Tuesday, March 1, 2016

Eastman CU's CEO Total Compensation in 2014 Was Almost $9.3 Million

According to Kingsport, Tennessee-based Eastman Credit Union's 2014 Form 990, the credit union's CEO, Olan O. Jones Jr., had a total compensation package of $9.26 million in 2014.

The base pay of the credit union's CEO was almost $7 million. Olan Jones Jr. also received $262,440 in bonus and incentive payments in 2014.

In addition, his retirement and other deferred compensation was almost $2 million in 2014.

Mr. Jones' compensation package in 2014 included a $6.4 million payout from a 457(b) plan.

At the end of 2014, Eastman Credit Union reported slightly more than $3 billion in assets.


  1. You didn't finish the story.
    Jones' total comp was 23.5% of the credit unions's 2015 net income.
    Guess he was trying to make sure they were closer to "not for profit ".
    What is JDimon comp as a % of JPM total net income.
    Go find that and do the math.
    Then ask Jim Blaine who the bigger pig is.
    THIS is a story.
    Now do it for other Credit Union CEOs.
    How does it come out?

    1. Think dimon's is less than 2%!!

  2. That's just plain crazy. What are they thinking? How can credit unions can say banks are bad because they look out for the interests of the stockholders, when there are credit unions like this that pay an absurd amount of compensation to one individual, at the expense of all members. At least in a stock bank the interests of the stockholders are aligned with what's good for the bank. Can't say that here.

  3. Dr. Legget.
    Above is a good idea.
    Line up all the cu CEO total package income from the last report you gave us on it.
    Divide it by the total net income of the cu.
    Then compare to JDimon.

    1. I am in the process of compiling this information. I will compare CEO's total comp to several metrics.

  4. Good idea. As the writer said, there are quite a few sizeable and questionable incomes when compared to top cu CEOs like Blaine or a Dimon. Take it as a % of the institutions net income and assets.

  5. You state that there was a $6.4 million payout from a 457b plan. Where does that fit into the numbers you're reporting? Are you including it in the base compensation number?

    1. Nice spin, but seeing how $6.4 million was earned in prior years and deferred, his annual base pay is closer to around $600k. Is that correct?

  6. Seems like an extreme case that gives the movement a bad rep.

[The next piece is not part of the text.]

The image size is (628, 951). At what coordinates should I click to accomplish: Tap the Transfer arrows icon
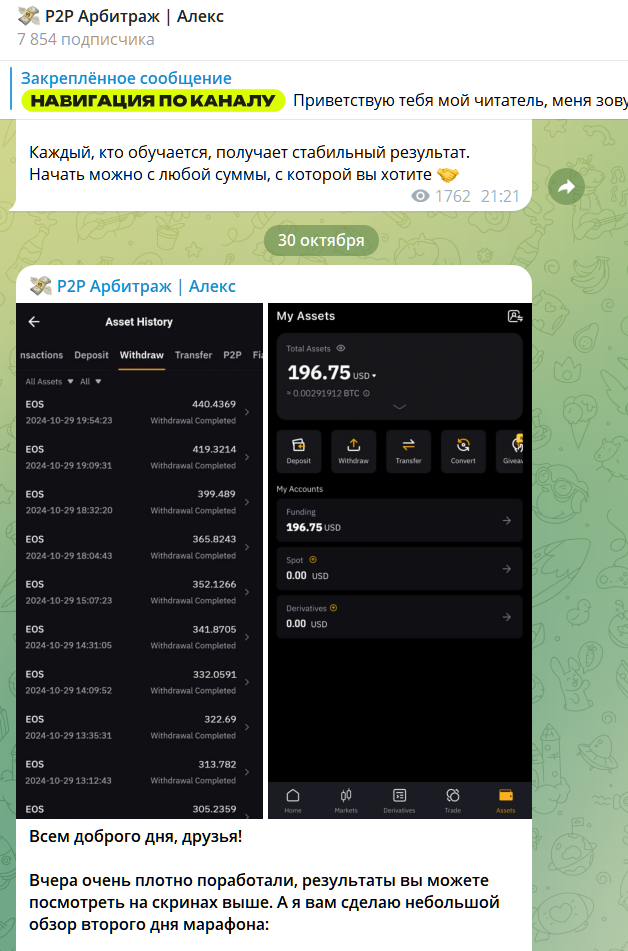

    1. Half your comment is correct. The "bad rep" part.
      Believe when we see a more thorough look, it will prove embarrassing and more.

  7. We have some of the best credit union CEO's MONEY CAN BUY.

  8. A better metric is to compare to 3 billion publicly traded banks in the southeast. Base salary is probably $750K ish.

    Roy Harmon

  9. If Credit Unions are going to claim they are for the benefit of their depositor/shareholders then they should be required to distribute their earnings (or at least a meaningful minimum of their earnings) to the shareholders. REIT's are required to distribute 90% of their pretax income in order to obtain favorable treatment for tax purposes. If a credit union can't truly serve its membership and is for the benefit of its executives at the level of this gentleman, they should be fully taxed. This is preposterous.